While Hsieh's exit was expected, the defeat of Chinese number one Li Na was an unexpected blow to Asian hopes.
Li, the 24th seed, failed to deal with Polish qualifier Marta Domachowska, crashing out 2-6, 6-2, 6-4 following an encouraging start to her season, depriving her of a fourth round tie with Venus Williams.
Nevertheless, she was philosophical after winning the Australian Hradcourt Championships earlier this month and reaching the third round at Melbourne Park.
"It's been good, I've only lost once this year," said Li, a quarter-finalist at Wimbledon in 2006.
India's Sania Mirza, seeded 31, saw her hopes vanish against Venus Williams on Saturday evening, but she too was pleased with her performance here.
"Obviously, I'm a little disappointed because I felt like I had the first set and should have closed it out at 5-4," she said after losing 7-6 (7/0), 6-4 in a slugfest.
"But I take a lot of positives out of it.

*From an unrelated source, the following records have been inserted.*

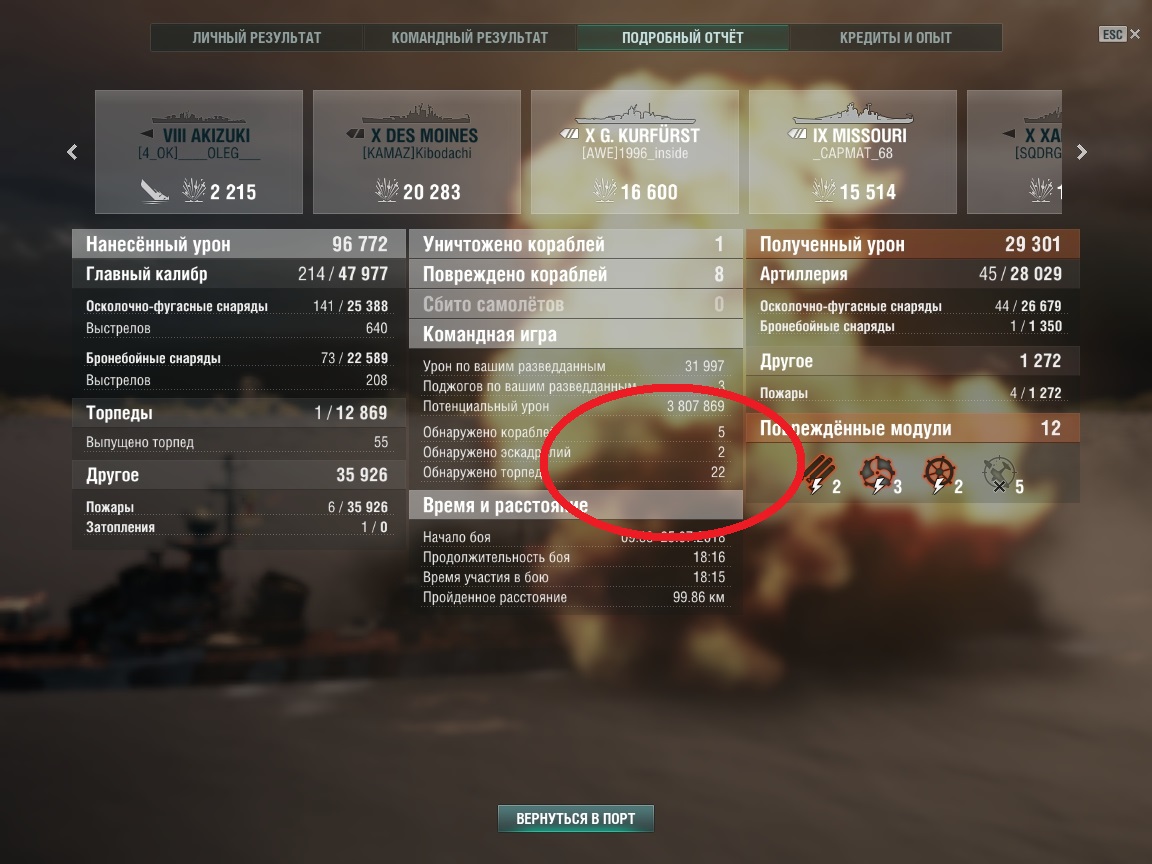1152x864 pixels.
Task: Click the damage splash icon on Des Moines card
Action: click(x=386, y=190)
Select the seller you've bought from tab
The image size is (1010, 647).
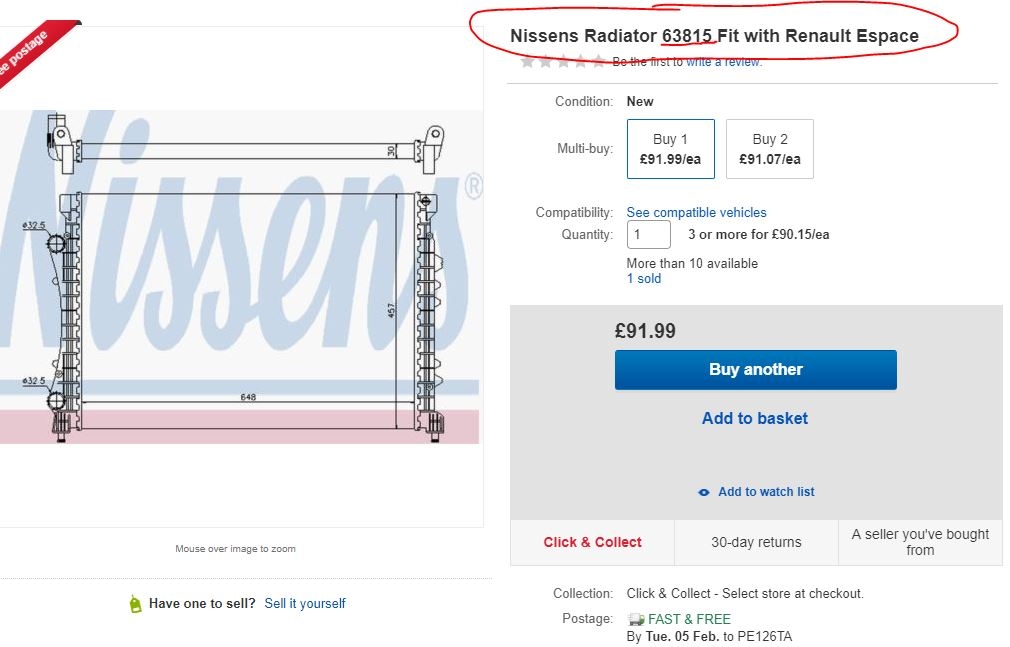[920, 542]
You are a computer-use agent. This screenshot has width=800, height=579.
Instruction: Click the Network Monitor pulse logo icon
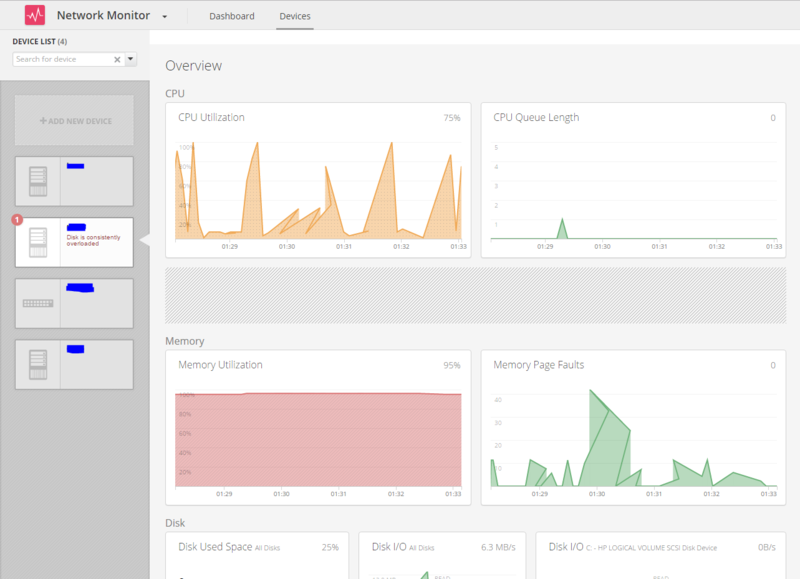[35, 15]
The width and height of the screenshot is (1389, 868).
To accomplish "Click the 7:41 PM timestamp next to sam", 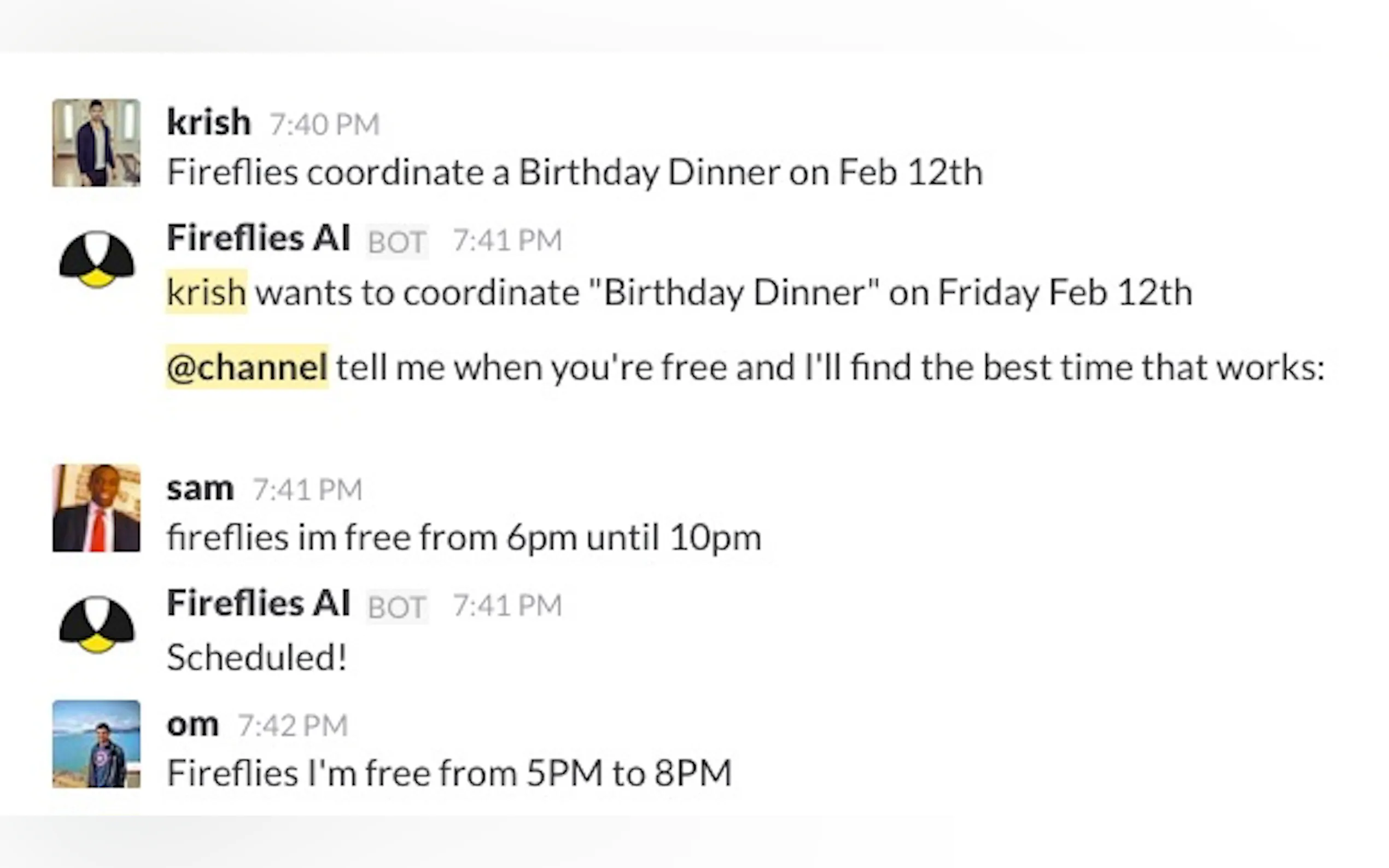I will (307, 490).
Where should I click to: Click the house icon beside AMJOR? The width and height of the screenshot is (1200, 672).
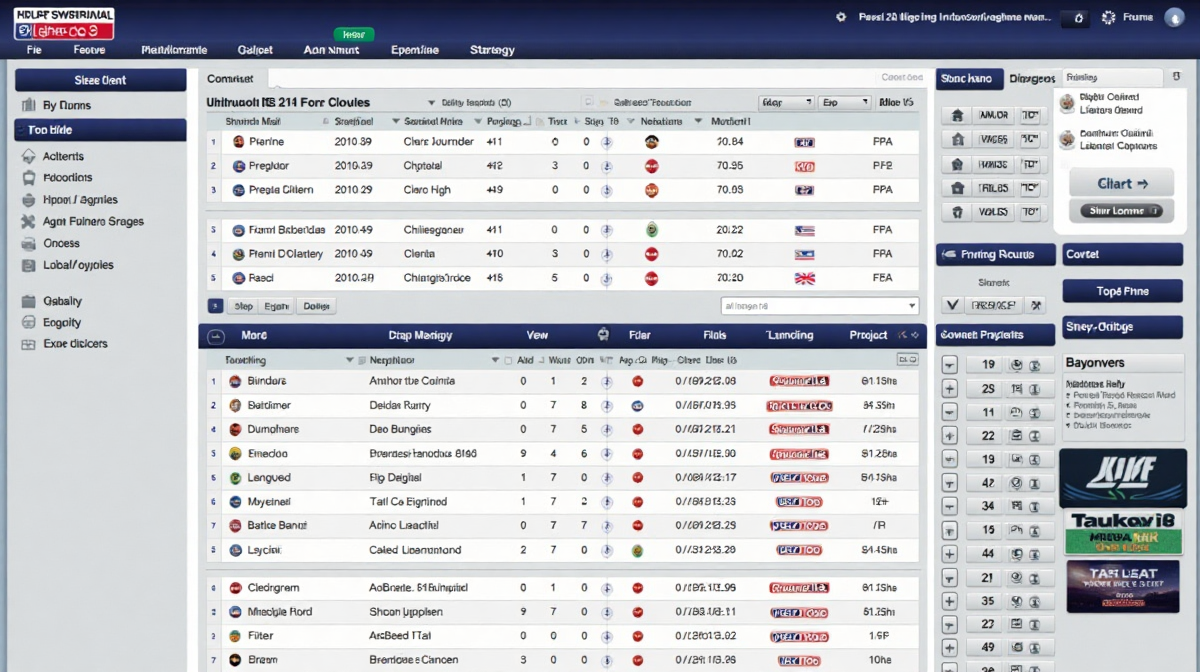[x=958, y=115]
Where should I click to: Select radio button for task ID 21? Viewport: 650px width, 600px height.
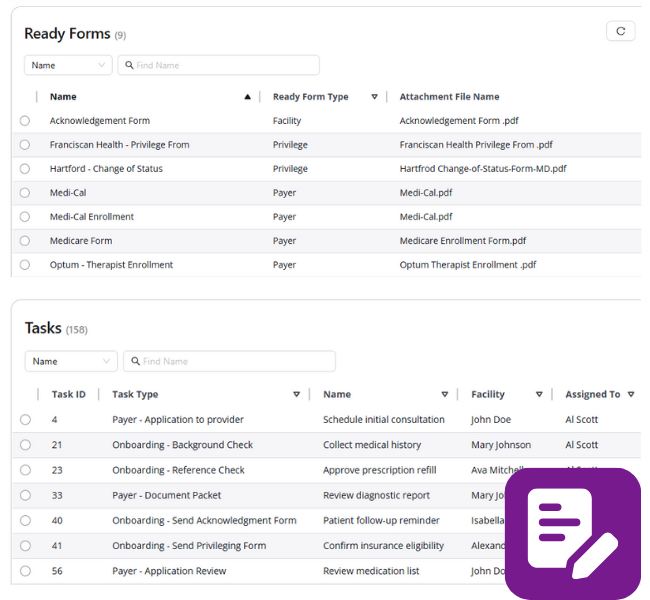(x=25, y=445)
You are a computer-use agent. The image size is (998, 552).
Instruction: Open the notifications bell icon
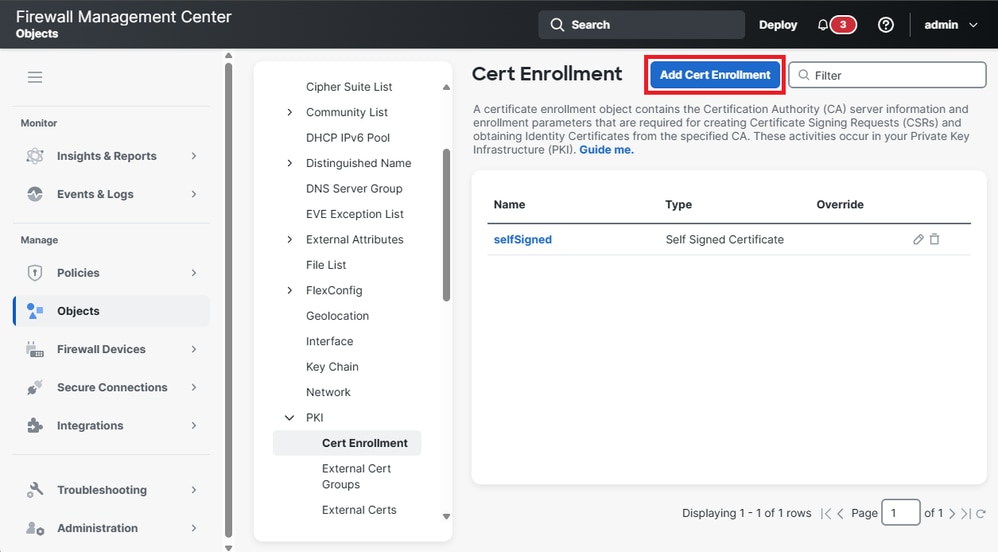point(823,25)
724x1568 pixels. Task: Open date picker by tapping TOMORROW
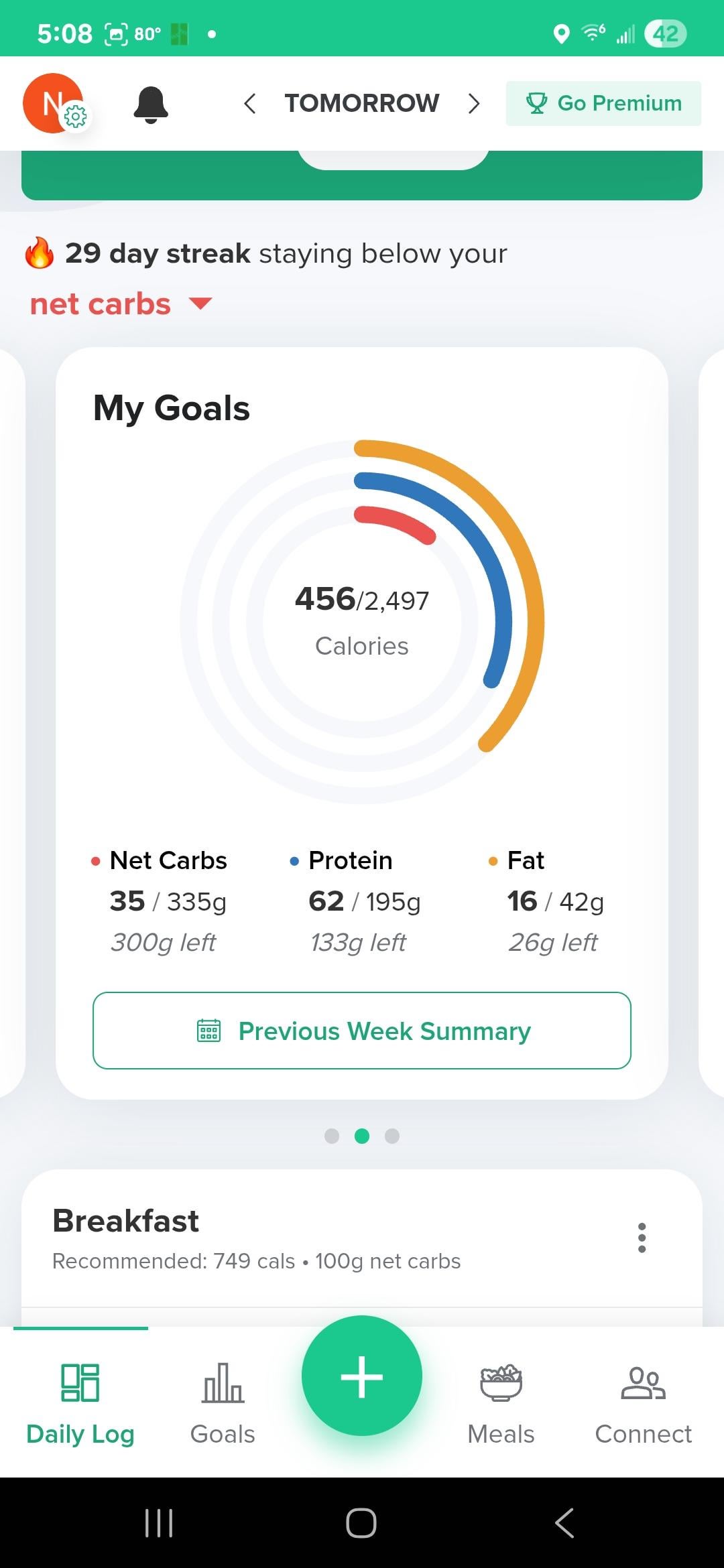point(362,103)
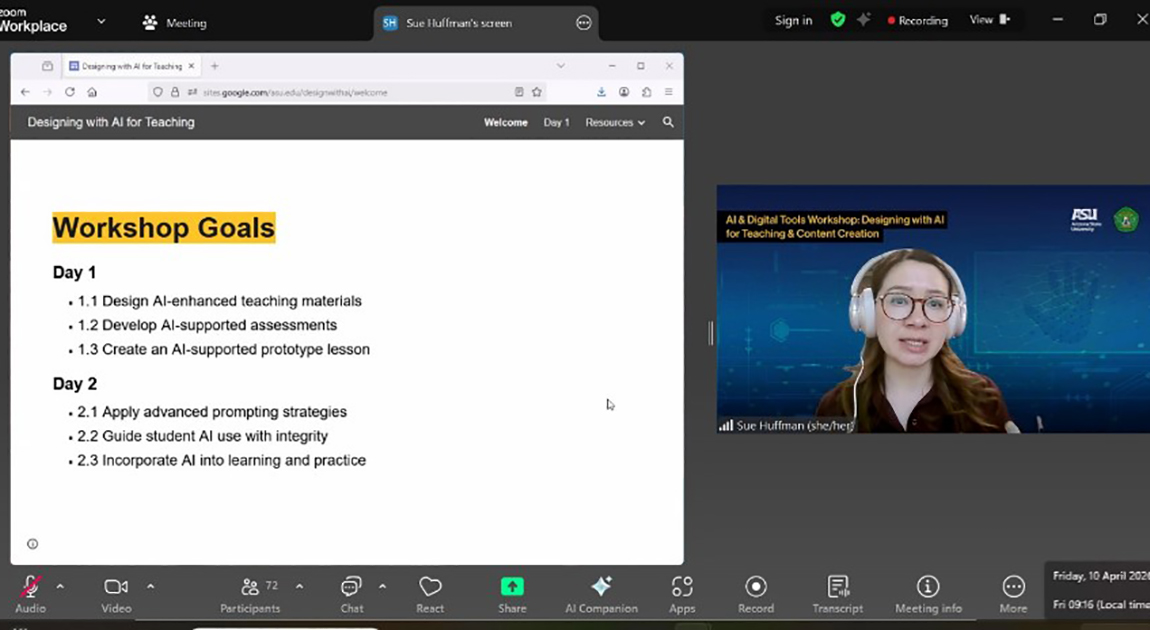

Taiwan's Hsieh has been the surprise package, going through qualifying then claiming the scalp of 19th seed Sybille Bammer before hitting a brick wall when faced with Henin, a seven-time Grand Slam champion.
The 22-year-old though was ecstatic at her progress and buoyed by support from the Australian crowd.
"I feel the thing that has changed is that I feel I have more confidence on the court. That's all," said Hsieh, ranked 158 in the world but who can expect to climb up those rankings after her efforts at the season-opening Grand Slam.
"I played okay today, I was just a little bit nervous, I think, and I had a little bit more pressure because she is the world number one."
Thirteen Asian players went into the draw at Melbourne, and while the singles campaign is over, life remains in the doubles.
Taiwanese women's pair Chan Yung-Jan and Chuang Chia-Jung are into the third round, as is Mirza with her partner Alicia Molik of Australia.
But the Chinese pairing of Peng Shuai and Sun Tiantian crashed out on Sunday.
On the men's side, India's Mahesh Bhupathi and teammate Mark Knowles of Bahrain fly the flag into the fourth round.